WORK TO COMPLETE
An exact transcript of all the records is the expected answer.

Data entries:
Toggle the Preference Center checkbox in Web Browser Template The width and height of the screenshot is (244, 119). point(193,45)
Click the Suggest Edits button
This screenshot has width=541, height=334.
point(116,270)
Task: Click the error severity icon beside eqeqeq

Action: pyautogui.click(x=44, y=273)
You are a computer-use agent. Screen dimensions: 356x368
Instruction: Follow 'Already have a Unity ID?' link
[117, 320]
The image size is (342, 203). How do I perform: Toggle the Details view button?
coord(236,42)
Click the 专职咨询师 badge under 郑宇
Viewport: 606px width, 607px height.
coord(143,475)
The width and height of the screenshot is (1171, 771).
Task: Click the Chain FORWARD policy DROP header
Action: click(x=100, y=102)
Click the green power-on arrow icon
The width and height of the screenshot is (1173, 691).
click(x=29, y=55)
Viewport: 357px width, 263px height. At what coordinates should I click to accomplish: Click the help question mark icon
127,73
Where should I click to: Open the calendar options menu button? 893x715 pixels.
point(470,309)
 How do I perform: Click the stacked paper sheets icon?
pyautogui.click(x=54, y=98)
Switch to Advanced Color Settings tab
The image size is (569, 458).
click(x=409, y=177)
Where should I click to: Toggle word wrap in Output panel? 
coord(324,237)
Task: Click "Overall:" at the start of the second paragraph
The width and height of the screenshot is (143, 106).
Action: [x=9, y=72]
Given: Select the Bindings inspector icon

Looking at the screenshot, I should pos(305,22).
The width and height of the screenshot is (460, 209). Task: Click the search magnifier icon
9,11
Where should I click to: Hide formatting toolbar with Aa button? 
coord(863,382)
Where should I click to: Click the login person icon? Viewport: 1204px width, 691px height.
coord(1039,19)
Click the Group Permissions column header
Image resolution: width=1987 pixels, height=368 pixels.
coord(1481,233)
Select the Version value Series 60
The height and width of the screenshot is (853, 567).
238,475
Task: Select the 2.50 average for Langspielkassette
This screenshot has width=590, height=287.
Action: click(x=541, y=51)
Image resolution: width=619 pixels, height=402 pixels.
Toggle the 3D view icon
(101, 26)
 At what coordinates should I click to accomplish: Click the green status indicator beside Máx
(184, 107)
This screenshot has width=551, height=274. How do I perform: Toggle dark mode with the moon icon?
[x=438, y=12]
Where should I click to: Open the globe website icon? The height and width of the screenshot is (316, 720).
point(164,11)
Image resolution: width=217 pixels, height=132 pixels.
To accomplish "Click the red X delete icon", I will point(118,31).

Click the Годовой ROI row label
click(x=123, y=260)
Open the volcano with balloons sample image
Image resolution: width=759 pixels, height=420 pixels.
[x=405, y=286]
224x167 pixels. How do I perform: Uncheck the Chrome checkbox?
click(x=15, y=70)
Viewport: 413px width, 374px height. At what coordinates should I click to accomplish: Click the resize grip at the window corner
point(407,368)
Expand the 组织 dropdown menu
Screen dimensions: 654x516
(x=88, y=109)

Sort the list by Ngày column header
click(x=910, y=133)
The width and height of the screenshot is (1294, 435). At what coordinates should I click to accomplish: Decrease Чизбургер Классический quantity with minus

RESPONSE AREA
Toggle the Preference Center checkbox in Web Browser Template The width and height of the screenshot is (244, 119). point(193,45)
Click the Suggest Edits button
This screenshot has width=541, height=334.
point(116,270)
Task: Click the error severity icon beside eqeqeq

Action: pyautogui.click(x=44, y=273)
You are a computer-use agent. Screen dimensions: 356x368
Instruction: Follow 'Already have a Unity ID?' link
[117, 320]
The image size is (342, 203). How do I perform: Toggle the Details view button?
coord(236,42)
Click the 专职咨询师 badge under 郑宇
Viewport: 606px width, 607px height.
coord(143,475)
The width and height of the screenshot is (1171, 771).
Task: Click the Chain FORWARD policy DROP header
Action: click(x=100, y=102)
Click the green power-on arrow icon
The width and height of the screenshot is (1173, 691).
click(x=29, y=55)
Viewport: 357px width, 263px height. At what coordinates should I click to accomplish: Click the help question mark icon
127,73
Where should I click to: Open the calendar options menu button? 893x715 pixels.
point(470,309)
 How do I perform: Click the stacked paper sheets icon?
pyautogui.click(x=54, y=98)
Switch to Advanced Color Settings tab
The image size is (569, 458).
click(x=409, y=177)
Where should I click to: Toggle word wrap in Output panel? 
coord(324,237)
Task: Click "Overall:" at the start of the second paragraph
The width and height of the screenshot is (143, 106).
Action: [x=9, y=72]
Given: Select the Bindings inspector icon

Looking at the screenshot, I should pos(305,22).
The width and height of the screenshot is (460, 209). Task: Click the search magnifier icon
9,11
Where should I click to: Hide formatting toolbar with Aa button? 
coord(863,382)
Where should I click to: Click the login person icon? Viewport: 1204px width, 691px height.
coord(1039,19)
Click the Group Permissions column header
Image resolution: width=1987 pixels, height=368 pixels.
coord(1481,233)
Select the Version value Series 60
The height and width of the screenshot is (853, 567).
238,475
Task: Select the 2.50 average for Langspielkassette
This screenshot has width=590, height=287.
Action: click(x=541, y=51)
Image resolution: width=619 pixels, height=402 pixels.
Toggle the 3D view icon
(101, 26)
 At what coordinates should I click to accomplish: Click the green status indicator beside Máx
(184, 107)
This screenshot has width=551, height=274. How do I perform: Toggle dark mode with the moon icon?
[x=438, y=12]
Where should I click to: Open the globe website icon? The height and width of the screenshot is (316, 720).
point(164,11)
Image resolution: width=217 pixels, height=132 pixels.
To accomplish "Click the red X delete icon", I will point(118,31).

Click the Годовой ROI row label
click(x=123, y=260)
Open the volcano with balloons sample image
Image resolution: width=759 pixels, height=420 pixels.
[x=405, y=286]
224x167 pixels. How do I perform: Uncheck the Chrome checkbox?
click(x=15, y=70)
Viewport: 413px width, 374px height. At what coordinates should I click to accomplish: Click the resize grip at the window corner
point(407,368)
Expand the 组织 dropdown menu
Screen dimensions: 654x516
(x=88, y=109)

Sort the list by Ngày column header
click(x=910, y=133)
The width and height of the screenshot is (1294, 435). At what coordinates should I click to accomplish: Decrease Чизбургер Классический quantity with minus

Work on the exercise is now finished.